What to do
Reproduce precisely the lines of the material below from the line containing "Screen dimensions: 868x488" up to and including its last line. Pictures must not be copied.

Dataset records
= = =
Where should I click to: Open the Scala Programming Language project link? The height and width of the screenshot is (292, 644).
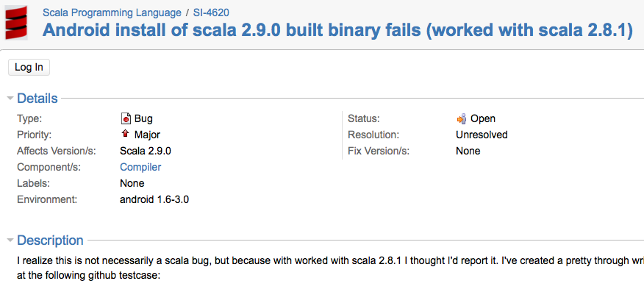(112, 13)
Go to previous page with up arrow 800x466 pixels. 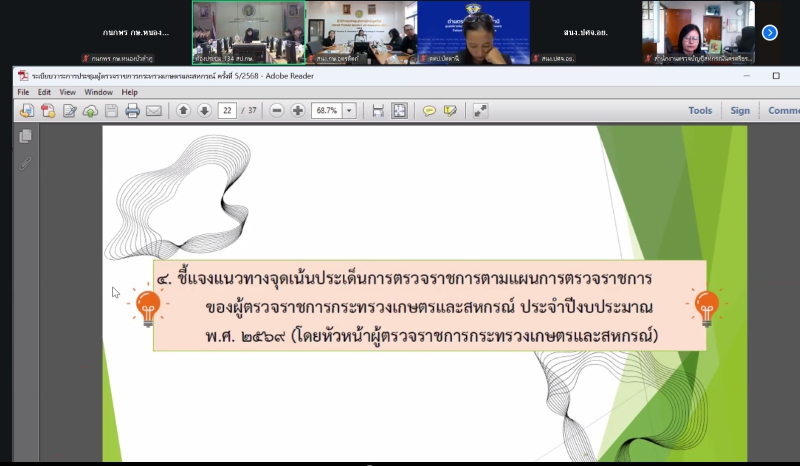pyautogui.click(x=183, y=111)
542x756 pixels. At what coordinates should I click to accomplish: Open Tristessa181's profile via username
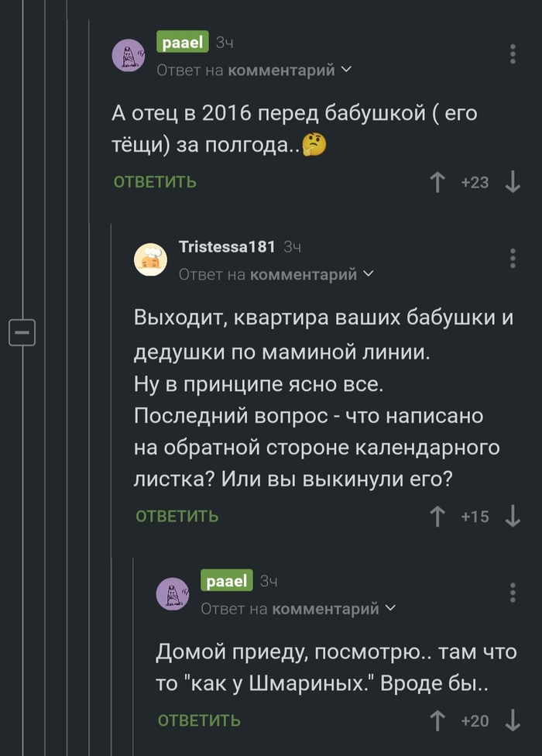(x=227, y=247)
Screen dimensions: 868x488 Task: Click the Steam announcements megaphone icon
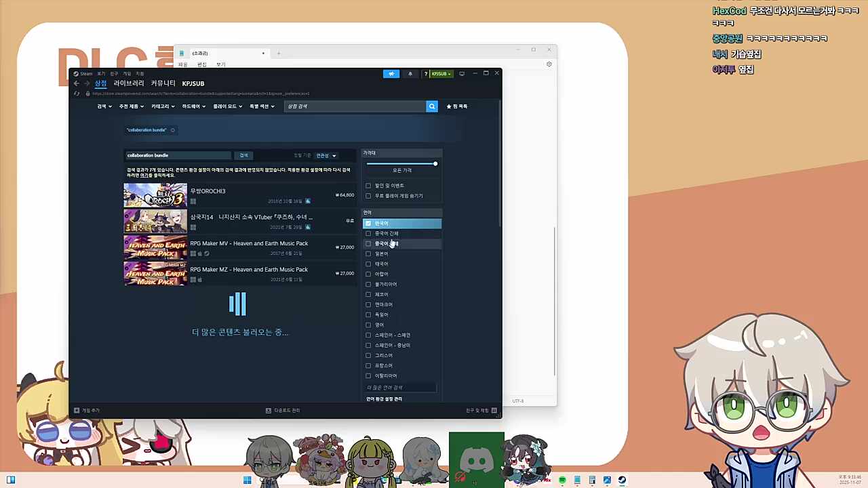point(391,74)
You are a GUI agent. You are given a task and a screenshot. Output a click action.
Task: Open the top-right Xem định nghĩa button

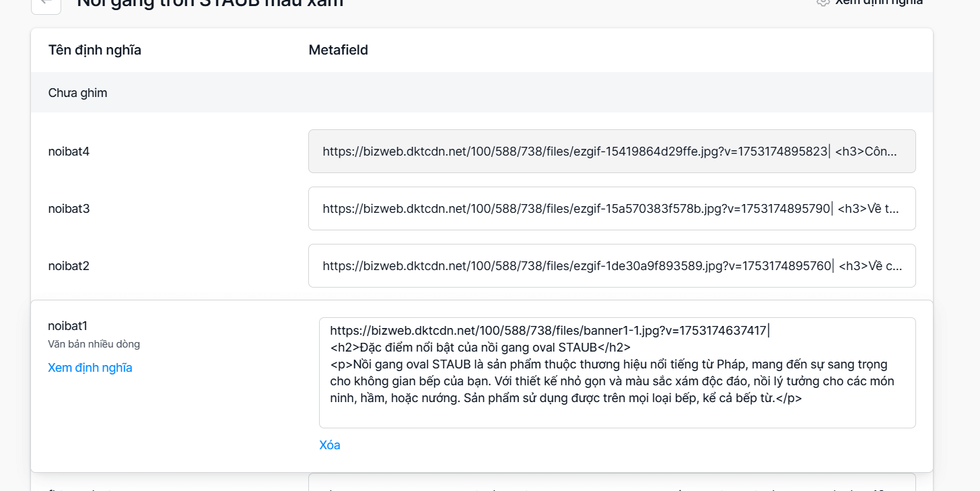(869, 2)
= = =
Your response
Screen dimensions: 868x488 Task: Click the Steam announcements megaphone icon
point(391,74)
You are a GUI agent. You are given a task and a screenshot. Output a click action.
Task: Open the top-right Xem định nghĩa button

(869, 2)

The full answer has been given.